Abstact

ABC transporters facilitate the translocation of various substrates across biological membranes. In prokaryotic ABC importers, the solute-binding protein, which selectively binds to a ligand, is incorporated into the functional complex. Cycloisomaltooligosaccharides (CIs) are produced from alpha-(1-->6)-glucan by CI glucanotransferase and intracellularly degraded by CI-inducible dextranase. CIs are regarded as incorporated forms; however, their uptake mechanisms have not yet been elucidated. In this study, the solute-binding protein with a high affinity for CIs from Tepidibacillus decaturensis (TdCIBP) was discovered. TdCIBP showed the highest affinity for cycloisomaltoheptaose, followed by cycloisomaltooctaose and cycloisomaltononaose.

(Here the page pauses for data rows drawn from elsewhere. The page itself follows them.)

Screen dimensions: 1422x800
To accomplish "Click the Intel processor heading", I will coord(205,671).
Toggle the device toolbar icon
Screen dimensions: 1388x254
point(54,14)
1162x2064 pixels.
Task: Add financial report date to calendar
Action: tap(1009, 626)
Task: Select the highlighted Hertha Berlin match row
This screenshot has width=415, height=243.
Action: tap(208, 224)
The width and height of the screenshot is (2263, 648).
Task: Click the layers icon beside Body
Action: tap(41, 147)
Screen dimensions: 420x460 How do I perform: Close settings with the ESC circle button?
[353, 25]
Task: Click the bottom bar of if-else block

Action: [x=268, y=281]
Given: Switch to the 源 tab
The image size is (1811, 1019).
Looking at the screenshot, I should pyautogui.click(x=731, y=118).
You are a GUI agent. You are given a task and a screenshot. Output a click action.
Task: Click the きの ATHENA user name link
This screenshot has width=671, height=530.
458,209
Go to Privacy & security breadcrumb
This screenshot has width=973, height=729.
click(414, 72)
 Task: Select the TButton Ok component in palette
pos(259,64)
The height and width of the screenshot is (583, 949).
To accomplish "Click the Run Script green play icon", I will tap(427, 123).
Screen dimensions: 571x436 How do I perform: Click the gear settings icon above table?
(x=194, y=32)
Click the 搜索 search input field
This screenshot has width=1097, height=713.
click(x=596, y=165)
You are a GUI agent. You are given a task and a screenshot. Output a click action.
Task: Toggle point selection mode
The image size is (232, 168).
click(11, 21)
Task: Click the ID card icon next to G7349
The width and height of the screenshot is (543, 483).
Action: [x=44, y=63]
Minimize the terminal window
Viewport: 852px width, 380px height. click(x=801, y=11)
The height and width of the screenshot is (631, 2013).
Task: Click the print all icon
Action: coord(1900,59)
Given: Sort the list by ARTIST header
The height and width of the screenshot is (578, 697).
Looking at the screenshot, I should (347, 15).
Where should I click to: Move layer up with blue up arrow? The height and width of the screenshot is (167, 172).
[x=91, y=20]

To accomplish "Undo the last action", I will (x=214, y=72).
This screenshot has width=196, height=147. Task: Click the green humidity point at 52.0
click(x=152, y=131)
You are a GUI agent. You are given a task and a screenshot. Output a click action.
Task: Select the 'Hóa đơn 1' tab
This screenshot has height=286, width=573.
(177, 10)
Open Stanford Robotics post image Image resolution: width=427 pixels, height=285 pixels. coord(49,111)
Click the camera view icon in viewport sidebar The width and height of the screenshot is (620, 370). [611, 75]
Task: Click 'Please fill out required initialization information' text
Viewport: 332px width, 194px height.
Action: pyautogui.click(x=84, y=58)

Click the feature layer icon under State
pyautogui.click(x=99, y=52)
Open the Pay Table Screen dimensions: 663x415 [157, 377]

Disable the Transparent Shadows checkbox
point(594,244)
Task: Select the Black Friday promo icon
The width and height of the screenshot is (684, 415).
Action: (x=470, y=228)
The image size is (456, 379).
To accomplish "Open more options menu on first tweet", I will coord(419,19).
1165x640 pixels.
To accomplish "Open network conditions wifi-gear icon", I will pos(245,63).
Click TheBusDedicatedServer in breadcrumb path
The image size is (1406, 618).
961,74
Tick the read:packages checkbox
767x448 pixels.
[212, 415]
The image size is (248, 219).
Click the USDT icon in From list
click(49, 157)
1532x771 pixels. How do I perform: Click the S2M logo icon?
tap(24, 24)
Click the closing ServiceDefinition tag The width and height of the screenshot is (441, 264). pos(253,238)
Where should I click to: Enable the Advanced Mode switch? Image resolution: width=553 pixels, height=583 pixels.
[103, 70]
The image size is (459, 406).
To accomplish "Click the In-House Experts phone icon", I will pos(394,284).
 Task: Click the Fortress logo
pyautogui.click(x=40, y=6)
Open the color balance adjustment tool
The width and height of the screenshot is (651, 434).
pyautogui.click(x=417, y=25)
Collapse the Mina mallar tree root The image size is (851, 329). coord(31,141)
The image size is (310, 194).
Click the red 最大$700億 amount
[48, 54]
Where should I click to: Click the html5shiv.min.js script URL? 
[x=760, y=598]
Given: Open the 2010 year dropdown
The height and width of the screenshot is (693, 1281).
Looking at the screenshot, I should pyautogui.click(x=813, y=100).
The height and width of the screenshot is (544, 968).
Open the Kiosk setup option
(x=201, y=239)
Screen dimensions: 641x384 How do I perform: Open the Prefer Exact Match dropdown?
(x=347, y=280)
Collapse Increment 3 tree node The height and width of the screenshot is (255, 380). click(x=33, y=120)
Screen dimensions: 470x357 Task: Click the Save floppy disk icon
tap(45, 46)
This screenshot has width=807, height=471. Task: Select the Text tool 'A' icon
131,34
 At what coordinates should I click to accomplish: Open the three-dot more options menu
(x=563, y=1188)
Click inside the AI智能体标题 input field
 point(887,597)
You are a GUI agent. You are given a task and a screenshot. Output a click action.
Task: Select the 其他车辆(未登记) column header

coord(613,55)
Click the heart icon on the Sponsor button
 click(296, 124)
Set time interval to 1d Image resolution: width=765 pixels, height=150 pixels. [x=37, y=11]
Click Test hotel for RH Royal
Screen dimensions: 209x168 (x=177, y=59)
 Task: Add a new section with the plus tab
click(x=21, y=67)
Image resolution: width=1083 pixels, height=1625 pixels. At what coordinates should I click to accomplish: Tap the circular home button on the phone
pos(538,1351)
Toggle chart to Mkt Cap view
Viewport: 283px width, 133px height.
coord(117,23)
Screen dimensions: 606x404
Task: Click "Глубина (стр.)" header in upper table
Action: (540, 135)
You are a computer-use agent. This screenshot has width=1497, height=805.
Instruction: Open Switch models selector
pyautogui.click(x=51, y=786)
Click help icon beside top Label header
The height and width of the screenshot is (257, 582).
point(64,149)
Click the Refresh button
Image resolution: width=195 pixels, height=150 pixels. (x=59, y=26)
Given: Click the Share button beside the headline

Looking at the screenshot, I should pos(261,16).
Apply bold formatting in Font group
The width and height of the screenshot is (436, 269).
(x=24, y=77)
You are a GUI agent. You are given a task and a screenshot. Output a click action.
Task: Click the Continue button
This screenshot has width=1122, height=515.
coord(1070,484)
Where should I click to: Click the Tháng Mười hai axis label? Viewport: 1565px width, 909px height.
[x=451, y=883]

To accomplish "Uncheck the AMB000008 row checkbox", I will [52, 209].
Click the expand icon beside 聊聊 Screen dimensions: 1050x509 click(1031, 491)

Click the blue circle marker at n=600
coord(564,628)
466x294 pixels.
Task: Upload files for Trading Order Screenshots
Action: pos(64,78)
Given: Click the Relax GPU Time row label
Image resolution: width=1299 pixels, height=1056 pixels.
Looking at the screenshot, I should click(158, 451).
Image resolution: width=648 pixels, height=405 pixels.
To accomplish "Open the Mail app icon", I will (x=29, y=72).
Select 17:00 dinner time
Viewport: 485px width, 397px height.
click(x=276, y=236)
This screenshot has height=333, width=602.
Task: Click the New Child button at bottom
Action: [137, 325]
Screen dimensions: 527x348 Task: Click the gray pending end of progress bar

TdCIBP also showed binding affinity for linear isomaltooligosaccharides (IGs) with a degree of polymerization >/=3 but preferred longer IGs. TdCIBP structures in complex with cycloisomaltooctaose and isomaltoheptaose were determined using X-ray crystallography at 1.6 A and 1.9 A resolutions, respectively. Of the modeled five d-glucosyl residues in isomaltoheptaose, the two d-glucosyl residues (the third and fourth residues from the reducing end) were bound to TdCIBP through numerous hydrogen bonding interactions in the same orientation as the corresponding d-glucosyl residues of cycloisomaltooctaose. The other d-glucosyl residues of isomaltoheptaose bind differently to the binding site than the corresponding d-glucosyl residues of cycloisomaltooctaose. As little difference was observed in the amino acid orientation of TdCIBP between the two complexes, cyclic and linear IGs were bound to TdCIBP by changing the combination of interacting amino acid residues. The high affinity to CIs and long IGs suggests that the ABC transporter cooperating with TdCIBP uptakes these sugars directly, contributing to sugar metabolism and minimizing ATP consumption.